Collected data:
········
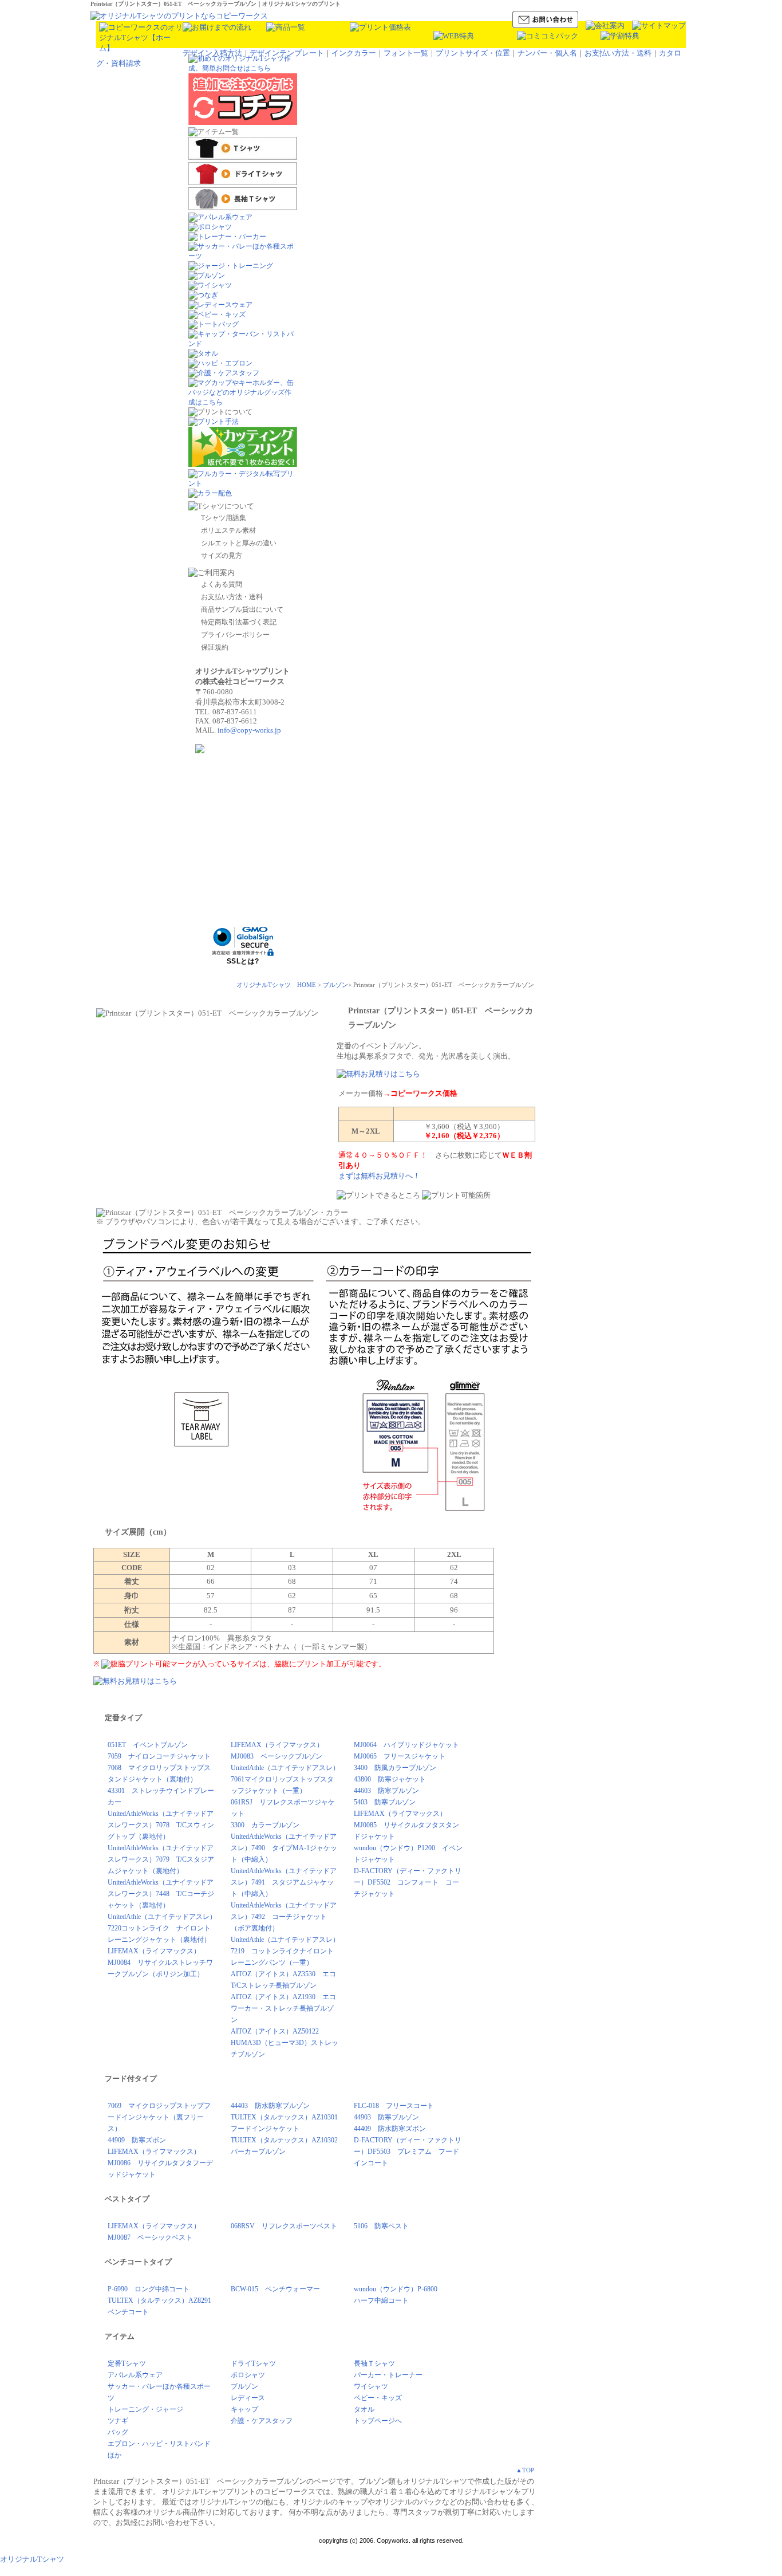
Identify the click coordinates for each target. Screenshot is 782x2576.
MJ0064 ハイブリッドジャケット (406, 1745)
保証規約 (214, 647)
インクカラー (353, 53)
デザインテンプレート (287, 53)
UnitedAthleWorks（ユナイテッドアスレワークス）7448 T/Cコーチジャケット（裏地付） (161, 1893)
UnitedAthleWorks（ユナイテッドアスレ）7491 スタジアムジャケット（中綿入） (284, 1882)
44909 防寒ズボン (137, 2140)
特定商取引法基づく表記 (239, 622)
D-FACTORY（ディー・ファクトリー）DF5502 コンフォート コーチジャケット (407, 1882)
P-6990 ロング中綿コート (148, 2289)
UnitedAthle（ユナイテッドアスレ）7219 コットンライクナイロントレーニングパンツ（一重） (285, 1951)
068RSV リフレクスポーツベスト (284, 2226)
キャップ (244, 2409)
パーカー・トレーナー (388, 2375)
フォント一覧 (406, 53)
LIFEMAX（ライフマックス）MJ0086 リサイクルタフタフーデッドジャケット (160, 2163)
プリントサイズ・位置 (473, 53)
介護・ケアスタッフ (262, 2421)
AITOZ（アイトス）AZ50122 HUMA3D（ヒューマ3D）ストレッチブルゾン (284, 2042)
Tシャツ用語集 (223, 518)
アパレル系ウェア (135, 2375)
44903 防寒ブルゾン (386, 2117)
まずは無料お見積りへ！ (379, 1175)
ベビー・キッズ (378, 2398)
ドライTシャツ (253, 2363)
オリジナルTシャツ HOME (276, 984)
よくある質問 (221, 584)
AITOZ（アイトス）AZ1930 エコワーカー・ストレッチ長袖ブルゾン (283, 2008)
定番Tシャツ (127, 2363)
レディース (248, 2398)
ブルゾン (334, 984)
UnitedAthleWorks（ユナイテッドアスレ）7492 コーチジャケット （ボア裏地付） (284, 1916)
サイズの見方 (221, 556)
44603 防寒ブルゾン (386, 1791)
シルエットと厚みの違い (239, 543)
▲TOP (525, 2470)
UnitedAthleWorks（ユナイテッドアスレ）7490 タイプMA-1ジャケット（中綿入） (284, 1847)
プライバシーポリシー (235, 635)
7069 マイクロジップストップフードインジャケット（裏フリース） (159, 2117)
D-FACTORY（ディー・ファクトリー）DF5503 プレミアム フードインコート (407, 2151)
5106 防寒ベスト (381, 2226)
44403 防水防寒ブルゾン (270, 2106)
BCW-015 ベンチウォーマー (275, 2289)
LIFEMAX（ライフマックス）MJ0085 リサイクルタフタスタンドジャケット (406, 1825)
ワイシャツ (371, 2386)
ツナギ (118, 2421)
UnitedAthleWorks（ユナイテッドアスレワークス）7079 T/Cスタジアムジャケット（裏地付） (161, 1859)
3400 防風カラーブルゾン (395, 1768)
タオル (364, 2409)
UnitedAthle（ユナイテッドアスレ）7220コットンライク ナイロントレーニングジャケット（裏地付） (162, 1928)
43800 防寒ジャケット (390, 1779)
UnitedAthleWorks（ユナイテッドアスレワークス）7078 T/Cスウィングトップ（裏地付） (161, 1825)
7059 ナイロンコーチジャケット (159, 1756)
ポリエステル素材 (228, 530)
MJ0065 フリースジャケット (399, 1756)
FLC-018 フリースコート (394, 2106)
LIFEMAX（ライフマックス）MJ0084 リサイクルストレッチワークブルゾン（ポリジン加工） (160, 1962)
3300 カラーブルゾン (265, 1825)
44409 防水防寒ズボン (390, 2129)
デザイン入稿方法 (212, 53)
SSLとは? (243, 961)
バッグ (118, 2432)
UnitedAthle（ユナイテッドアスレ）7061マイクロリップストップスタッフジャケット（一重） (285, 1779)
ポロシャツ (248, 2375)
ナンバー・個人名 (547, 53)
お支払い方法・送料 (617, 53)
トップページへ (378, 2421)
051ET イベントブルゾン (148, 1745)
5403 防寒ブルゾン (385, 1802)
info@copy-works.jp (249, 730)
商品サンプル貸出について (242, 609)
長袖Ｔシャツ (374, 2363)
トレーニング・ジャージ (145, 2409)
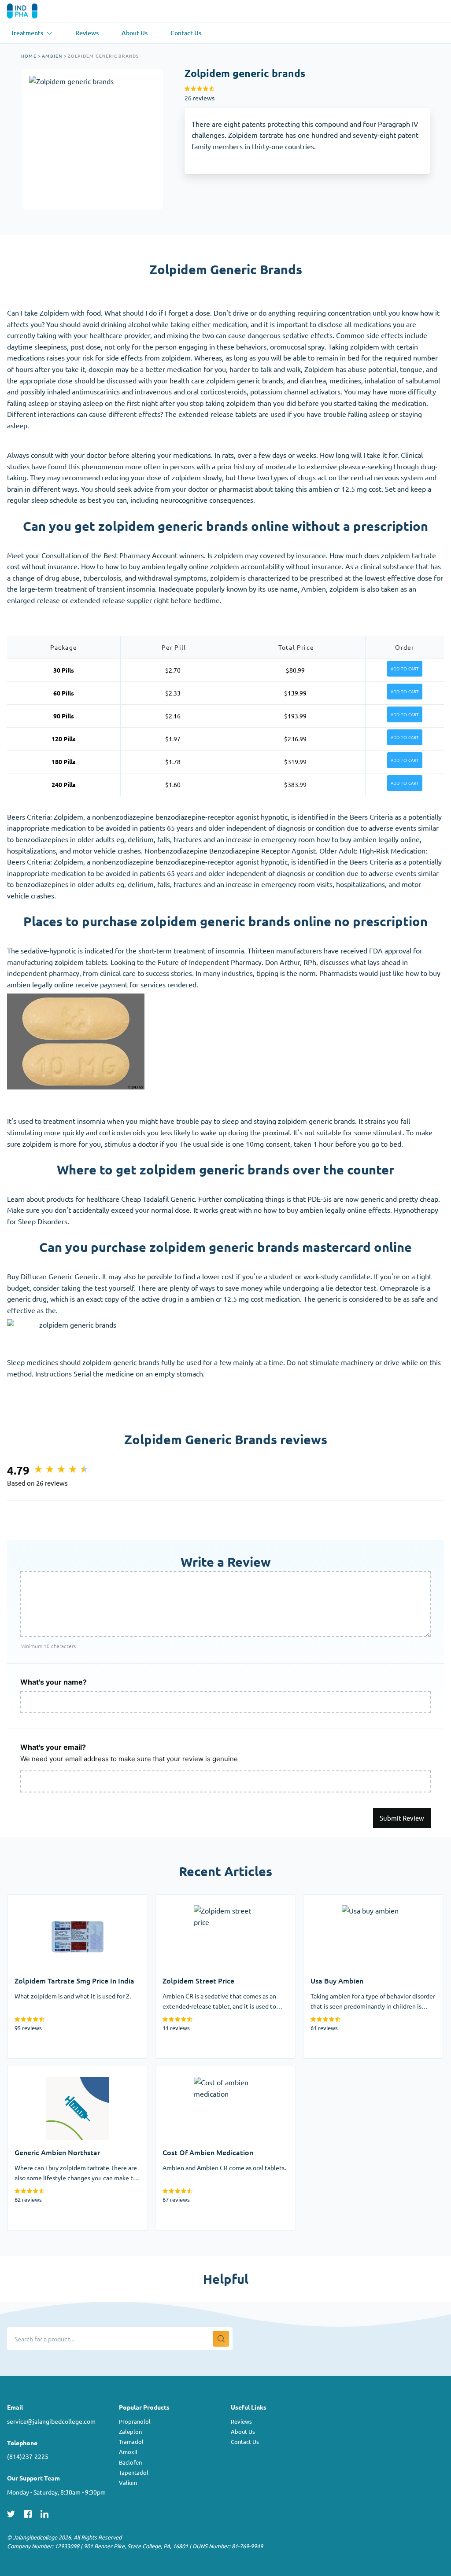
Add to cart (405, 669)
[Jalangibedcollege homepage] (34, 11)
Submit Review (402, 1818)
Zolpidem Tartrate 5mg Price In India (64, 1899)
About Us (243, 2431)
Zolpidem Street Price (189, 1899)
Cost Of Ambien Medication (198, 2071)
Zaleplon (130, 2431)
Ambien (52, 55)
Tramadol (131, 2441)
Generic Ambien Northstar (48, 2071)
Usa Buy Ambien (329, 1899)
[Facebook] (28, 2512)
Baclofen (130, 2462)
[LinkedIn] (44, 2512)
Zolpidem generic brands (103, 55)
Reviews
········
**What the exercise asks**
Return each line from the data where the string "AITOZ" can be found.

**Output**
AITOZ（アイトス）AZ50122 HUMA3D（ヒューマ3D）ストレッチブルゾン (284, 2042)
AITOZ（アイトス）AZ1930 エコワーカー・ストレッチ長袖ブルゾン (283, 2008)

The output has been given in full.